Non avrei mai voluto scrivere questo pezzo. Philippe Daverio, che fu la prima persona in assoluto per che intervistai, per Ticinolive. Lo incontrai una sola volta, una mostra, in provincia di Parma. Imponente, eccentrico, gioviale, acuto, arguto, occhi penetranti – incorniciati dagli iconici occhiali rotondi ottocenteschi – sorriso a mezza via tra un’ironia spiazzante pronta a spiccare e una pacata cordialità, argutezza incomparabile, battute sempre pronte, straordinaria capacità di coinvolgere, in un turbinio dinamico, accessibile a più livelli, molteplice, sia per i colti che per il pubblico, personalità, insomma, irripetibile.

Lo intervistai sul Ticino, ed egli mi disse “è come  la Norvegia, ma con le dimensioni di un quartiere di Milano”: poiché lui era così, limpido, diretto, sincero, non così frequente in personalità di spicco nel panorama della Cultura.

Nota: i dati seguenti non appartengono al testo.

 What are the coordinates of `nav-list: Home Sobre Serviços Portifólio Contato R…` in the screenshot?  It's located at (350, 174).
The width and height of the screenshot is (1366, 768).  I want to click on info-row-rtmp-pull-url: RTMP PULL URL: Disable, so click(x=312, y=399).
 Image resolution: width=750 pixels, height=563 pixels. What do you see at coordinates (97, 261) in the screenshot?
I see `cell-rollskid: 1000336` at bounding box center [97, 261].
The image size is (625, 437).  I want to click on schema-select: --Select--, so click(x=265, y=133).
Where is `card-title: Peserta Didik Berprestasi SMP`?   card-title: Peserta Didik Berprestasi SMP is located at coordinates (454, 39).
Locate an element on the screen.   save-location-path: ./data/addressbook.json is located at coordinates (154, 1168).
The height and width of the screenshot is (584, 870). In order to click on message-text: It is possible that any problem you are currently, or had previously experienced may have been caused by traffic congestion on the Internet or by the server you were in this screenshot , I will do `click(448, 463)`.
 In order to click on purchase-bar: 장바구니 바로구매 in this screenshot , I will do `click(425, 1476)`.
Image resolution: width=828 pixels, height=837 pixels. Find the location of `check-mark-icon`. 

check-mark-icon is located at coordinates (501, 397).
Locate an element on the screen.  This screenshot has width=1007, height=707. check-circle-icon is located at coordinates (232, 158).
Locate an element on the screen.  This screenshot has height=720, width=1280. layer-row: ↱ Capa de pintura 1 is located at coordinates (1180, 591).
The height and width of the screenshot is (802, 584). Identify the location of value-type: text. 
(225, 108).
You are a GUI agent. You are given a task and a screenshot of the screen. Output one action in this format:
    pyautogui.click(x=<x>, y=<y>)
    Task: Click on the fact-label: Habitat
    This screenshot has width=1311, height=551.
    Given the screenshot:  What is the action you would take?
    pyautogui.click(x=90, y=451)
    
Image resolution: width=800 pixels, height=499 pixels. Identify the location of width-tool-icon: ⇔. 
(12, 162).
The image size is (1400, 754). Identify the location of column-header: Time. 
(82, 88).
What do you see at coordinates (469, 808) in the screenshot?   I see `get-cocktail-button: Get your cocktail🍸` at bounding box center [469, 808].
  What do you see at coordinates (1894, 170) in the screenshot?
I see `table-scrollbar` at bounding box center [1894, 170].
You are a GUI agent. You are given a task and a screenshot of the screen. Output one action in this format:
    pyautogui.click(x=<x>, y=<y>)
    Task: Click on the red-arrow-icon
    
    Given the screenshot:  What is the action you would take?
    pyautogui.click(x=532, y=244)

“Il tuo silenzio per sempre è un urlo lancinante stamattina”. È quanto scrive la regista e direttrice del Franco Parenti, Andrée Ruth Shammah, in stretto contatto con il fratello di Philippe, che le ha annunciato la triste notizia.

Philippe Daverio, di anni 70, si è spento ieri all’istituto tumori di Milano. Ineguagliabile storico dell’arte e divulgatore, era stato Assessore alla Cultura di Milano, aveva curato innumerevoli mostre, scritto diversi libri e saggi artistici.

Le sue trasmissioni “Passepartout” trasportavano lo spettatore in un’altra epoca, come solo lui sapeva fare: e se per Caravaggio a Roma (un lombardo in centro Italia) mostrava alla telecamera due vasetti con spaghetti in uno, polenta nell’altro, per parlare della figliolanza illegittima del libertino Nicolò d’Este divulgava la filastrocca “di qua e al di là del Po, son tutti figli di Nicolò”. Una semplicità solo apparente, un’avvenente simpatia reale, una cultura immensa.

Philippe Daverio era tutto questo. E lo sarà per sempre. Anche se nessuno sarà mai come lui, l’Alsaziano per parte di padre, amante dell’Europa, dell’Occidente, dell’Italia, Philippe resterà per sempre “Daverio”.